ATLANTA _ A recent report by a national organization that advocates for more walkable communities finds that 46,149 people in the US were killed by drivers while walking between 2005 and 2014. Imagine about 11 jumbo jets full of people crashing each year.
The “Dangerous By Design” report is issued by Smart Growth America, a national organization dedicated to research and advocacy for more walkable communities. It looks at the 104 largest metro areas in the country are ranked according to their “Pedestrian Danger Index,” or PDI. The PDI is a calculation of the share of local commuters who walk to work and the most recent data on pedestrian deaths.
The Atlanta-Sandy Springs-Roswell, GA metro area avoids the dubious honor of breaking the Top 10. However, the area still does not rank particularly well, coming in at number 26. There were 819 pedestrian deaths from 2005-2014 in the Atlanta metro area. That’s 1.50 deaths per 100,000 people. The PDI for the region came in at 107.2, right between Dallas-Fort Worth-Arlington, Texas, and Raleigh, North Carolina. The state of Georgia ranked 10th highest on the index, between Texas and North Carolina.
Another troubling indicator is who is disproportionately affected in these crashes. “Native Americans and African Americans, as well as adults 65 years and older, are all at much higher risk of being struck and killed by a car while walking than people in other demographics,” the report states. Furthermore, it’s related to populations who need to walk and ride transit, often in areas with poor pedestrian infrastructure like Memorial Drive.

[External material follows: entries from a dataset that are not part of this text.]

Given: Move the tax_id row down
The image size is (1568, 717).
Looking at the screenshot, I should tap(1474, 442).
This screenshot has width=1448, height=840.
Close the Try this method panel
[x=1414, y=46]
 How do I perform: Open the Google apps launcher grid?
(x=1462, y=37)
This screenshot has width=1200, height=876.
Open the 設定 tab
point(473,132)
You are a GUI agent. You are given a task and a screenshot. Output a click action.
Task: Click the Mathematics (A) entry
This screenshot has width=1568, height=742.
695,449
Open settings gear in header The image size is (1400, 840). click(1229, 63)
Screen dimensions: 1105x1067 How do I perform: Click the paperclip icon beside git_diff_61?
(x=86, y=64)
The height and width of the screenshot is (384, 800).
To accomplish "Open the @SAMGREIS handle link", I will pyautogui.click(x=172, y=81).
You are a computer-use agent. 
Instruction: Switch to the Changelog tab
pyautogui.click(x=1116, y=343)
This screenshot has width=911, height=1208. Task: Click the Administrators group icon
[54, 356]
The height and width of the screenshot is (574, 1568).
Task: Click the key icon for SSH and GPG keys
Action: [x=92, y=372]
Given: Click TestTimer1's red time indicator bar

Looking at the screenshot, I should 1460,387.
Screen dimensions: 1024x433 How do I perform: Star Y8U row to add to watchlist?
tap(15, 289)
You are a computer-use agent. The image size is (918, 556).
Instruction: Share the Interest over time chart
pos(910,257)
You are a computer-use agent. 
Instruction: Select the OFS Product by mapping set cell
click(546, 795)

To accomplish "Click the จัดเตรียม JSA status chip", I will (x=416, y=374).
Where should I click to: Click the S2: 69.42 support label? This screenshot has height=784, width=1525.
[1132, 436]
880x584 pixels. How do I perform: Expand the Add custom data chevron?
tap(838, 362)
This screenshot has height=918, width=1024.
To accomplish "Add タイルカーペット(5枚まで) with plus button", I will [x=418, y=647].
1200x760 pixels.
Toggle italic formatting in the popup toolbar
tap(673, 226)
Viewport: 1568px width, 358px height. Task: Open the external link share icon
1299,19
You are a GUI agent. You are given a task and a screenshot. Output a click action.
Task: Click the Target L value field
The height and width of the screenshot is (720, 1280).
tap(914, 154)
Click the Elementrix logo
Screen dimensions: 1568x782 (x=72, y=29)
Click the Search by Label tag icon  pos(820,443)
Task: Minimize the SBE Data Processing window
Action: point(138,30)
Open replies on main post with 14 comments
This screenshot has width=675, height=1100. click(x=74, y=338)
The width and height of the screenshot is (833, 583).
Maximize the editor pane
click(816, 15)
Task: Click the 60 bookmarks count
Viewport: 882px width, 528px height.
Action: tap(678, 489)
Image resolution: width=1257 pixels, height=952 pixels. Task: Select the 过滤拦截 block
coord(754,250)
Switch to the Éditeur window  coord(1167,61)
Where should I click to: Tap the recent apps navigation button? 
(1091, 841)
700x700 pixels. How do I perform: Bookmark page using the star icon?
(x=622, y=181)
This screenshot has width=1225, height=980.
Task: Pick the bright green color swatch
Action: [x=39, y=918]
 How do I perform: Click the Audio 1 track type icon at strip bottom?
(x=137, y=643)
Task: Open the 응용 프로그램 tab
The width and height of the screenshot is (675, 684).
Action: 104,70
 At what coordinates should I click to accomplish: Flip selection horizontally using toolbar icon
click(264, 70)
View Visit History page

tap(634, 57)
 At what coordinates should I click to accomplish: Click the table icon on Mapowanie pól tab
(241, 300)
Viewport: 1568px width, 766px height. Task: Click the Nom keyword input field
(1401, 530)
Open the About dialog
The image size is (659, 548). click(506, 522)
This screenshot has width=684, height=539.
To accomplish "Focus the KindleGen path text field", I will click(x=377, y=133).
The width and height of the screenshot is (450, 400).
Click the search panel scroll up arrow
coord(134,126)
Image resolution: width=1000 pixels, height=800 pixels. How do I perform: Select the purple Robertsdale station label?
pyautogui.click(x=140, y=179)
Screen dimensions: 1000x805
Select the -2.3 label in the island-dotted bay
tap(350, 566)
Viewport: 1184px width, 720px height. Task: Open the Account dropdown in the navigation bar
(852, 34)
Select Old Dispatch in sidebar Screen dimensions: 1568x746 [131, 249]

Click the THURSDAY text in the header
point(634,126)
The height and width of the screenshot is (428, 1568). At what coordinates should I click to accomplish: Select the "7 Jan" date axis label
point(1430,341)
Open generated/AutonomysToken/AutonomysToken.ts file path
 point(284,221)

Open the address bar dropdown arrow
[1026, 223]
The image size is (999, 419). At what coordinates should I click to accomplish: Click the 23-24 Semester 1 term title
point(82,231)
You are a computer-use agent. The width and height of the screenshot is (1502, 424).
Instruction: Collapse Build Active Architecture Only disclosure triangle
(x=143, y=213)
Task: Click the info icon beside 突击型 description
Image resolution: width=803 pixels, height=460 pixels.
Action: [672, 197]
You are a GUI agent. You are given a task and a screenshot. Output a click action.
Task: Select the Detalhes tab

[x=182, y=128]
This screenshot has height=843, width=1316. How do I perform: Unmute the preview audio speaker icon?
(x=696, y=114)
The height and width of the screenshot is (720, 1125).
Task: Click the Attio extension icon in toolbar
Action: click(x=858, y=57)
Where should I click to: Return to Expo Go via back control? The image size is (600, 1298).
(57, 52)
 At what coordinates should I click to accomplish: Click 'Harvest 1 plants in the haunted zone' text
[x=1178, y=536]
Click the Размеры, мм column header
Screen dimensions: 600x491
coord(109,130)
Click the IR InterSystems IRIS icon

So why does this matter for Memorial Drive? It’s helpful to remember that this is not an isolated issue that we’re dealing with alone. It gives us the national context for a local tragedy, like the death of Barbara Crawford on March 20.
From the report:
“We must use every tool available to improve safety for pedestrians. Ending drunk or distracted driving, enforcing speed limits, and reminding pedestrians to cross streets safely are all important parts of this effort. So too is better, safer street design. The way we design, plan for, and build streets is an enormous part of both this problem and its solution.
Streets without sidewalks or pedestrian crossings, with wide lanes that encourage people to drive fast are simply designed to be dangerous for people walking. People walk along these roads despite the clear safety risk. This is not user error. Rather, it is a sign that these streets are failing to adequately meet the needs of everyone in a community.”